■ SELECTED EXTRACT ■
________________________

On July 19, 2025, something extraordinary happened—without boarding a plane, stepping into a hospital, or even crossing a time zone, a cardiac surgeon in France reached into a patient’s chest in India and repaired a hole in their heart.

This wasn’t science fiction. It was robotic reality.

Dr. Sudhir Srivastava, Chairman and CEO of SS Innovations, performed the world’s first intercontinental robotic cardiac telesurgery using the company’s proprietary SSi Mantra 3 system. He sat at a surgical console in Strasbourg, France. The patient lay 4,000 miles away in an operating room in Indore, India. And the robot? It bridged the entire planet—with surgical precision and near-zero latency.

Let that sink in. A human heart was operated on, across continents, in real time.

The operation—a robotic atrial septal defect closure—wasn’t just successful. It was flawless. No technical hiccups. No lag. No compromise in control. The surgical robot became an extension of the surgeon’s hands, despite the fact that those hands were half a world away.

This is not the future of surgery. This is now.

What SS Innovations has pulled off isn’t just a technological milestone—it’s a geopolitical earthquake in the world of healthcare access. If the world’s best cardiac surgeons can now operate across oceans, why should geography determine survival? Why should someone in rural India, sub-Saharan Africa, or an island nation ever again die from a condition that could be treated—if only the right hands were nearby?

With 35 telesurgeries already under their belt—including 10 cardiac cases and a recent robotic bariatric procedure spanning hundreds of miles across India—SS Innovations is fast proving that surgical borders are dissolving. Their system doesn’t just cut with robotic finesse. It cuts through the logistics of time, cost, distance, and scarcity of expertise.

And they’re not alone. Intuitive Surgical, MicroPort, and others are racing to stake their claim in the telesurgery frontier. But SS Innovations just made history. While others demoed procedures on tissue models, they operated on a real human heart, in real time, from another continent.

This isn’t remote surgery. This is globalized surgery. Surgical care is no longer confined to physical hospitals or cities with elite medical centers. It’s becoming an on-demand service, deployed from wherever the expertise resides.

And it poses a thrilling, slightly unsettling question: In a world where surgeons can now save lives from across the planet… what exactly does it mean to be in the operating room?

The hospital of the future may not be a place. It may be a network—and the best surgeon for you might be 4,000 miles away, fingers on a console, guiding robotic arms to your beating heart.

________________________

■ DATA EXCERPT ■
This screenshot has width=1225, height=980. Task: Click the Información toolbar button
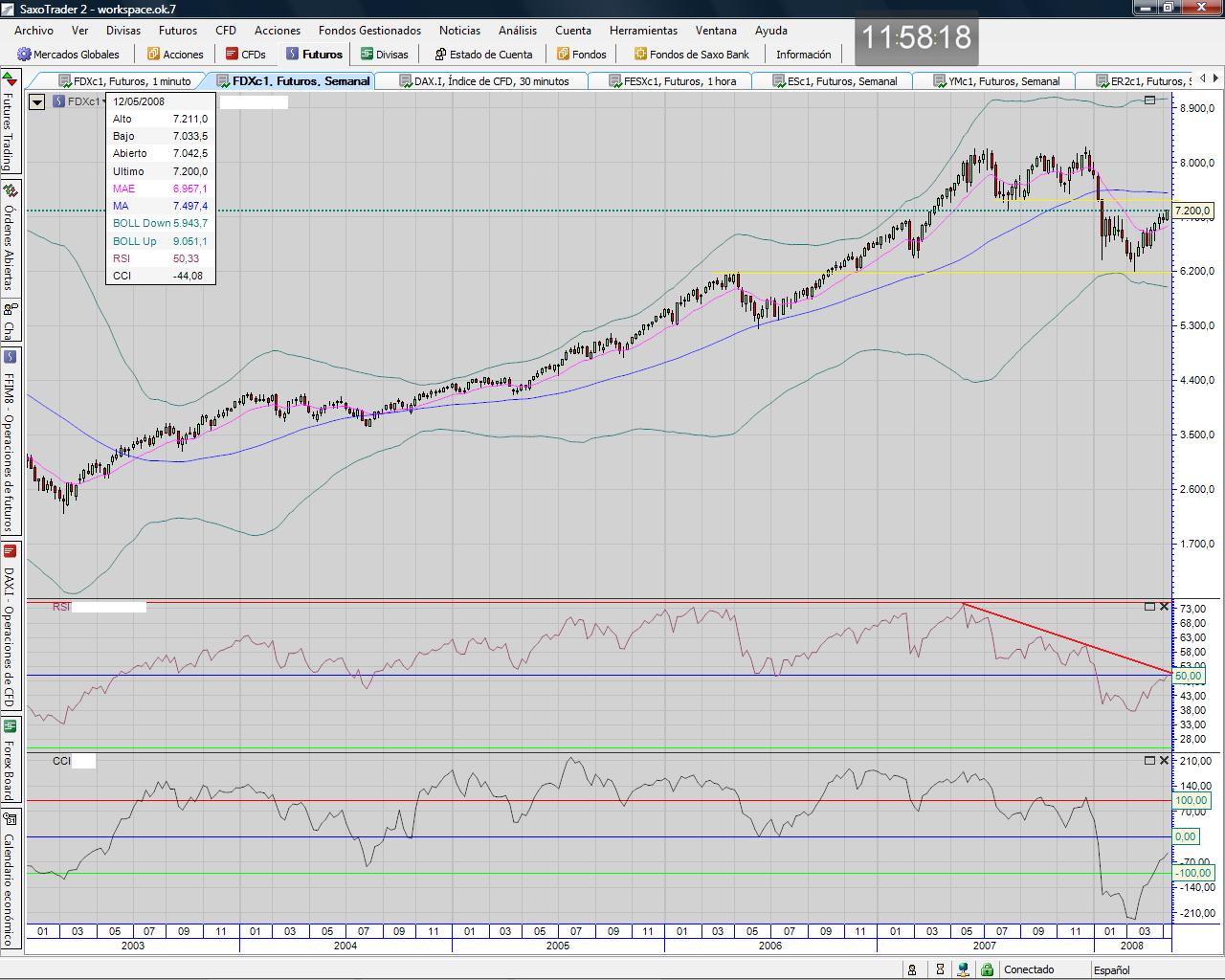pyautogui.click(x=803, y=55)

________________________

■ REQUIRED ACTION A ■
Answer these questions from the telesurgery article:
(i) In which city did the surgeon sit at the surgical console?
(ii) What operation was performed on the patient?
(iii) How many telesurgeries has SS Innovations carried out, and how many of them were cardiac cases?
■ REQUIRED ACTION B ■
Reproduce the part of the telesurgery article that begins at the words "What SS Innovations" and stops after the words "hands were nearby?".

■ ANSWER AREA A ■
(i) Strasbourg, France.
(ii) A robotic atrial septal defect closure.
(iii) 35 telesurgeries, 10 of them cardiac cases.

■ ANSWER AREA B ■
What SS Innovations has pulled off isn’t just a technological milestone—it’s a geopolitical earthquake in the world of healthcare access. If the world’s best cardiac surgeons can now operate across oceans, why should geography determine survival? Why should someone in rural India, sub-Saharan Africa, or an island nation ever again die from a condition that could be treated—if only the right hands were nearby?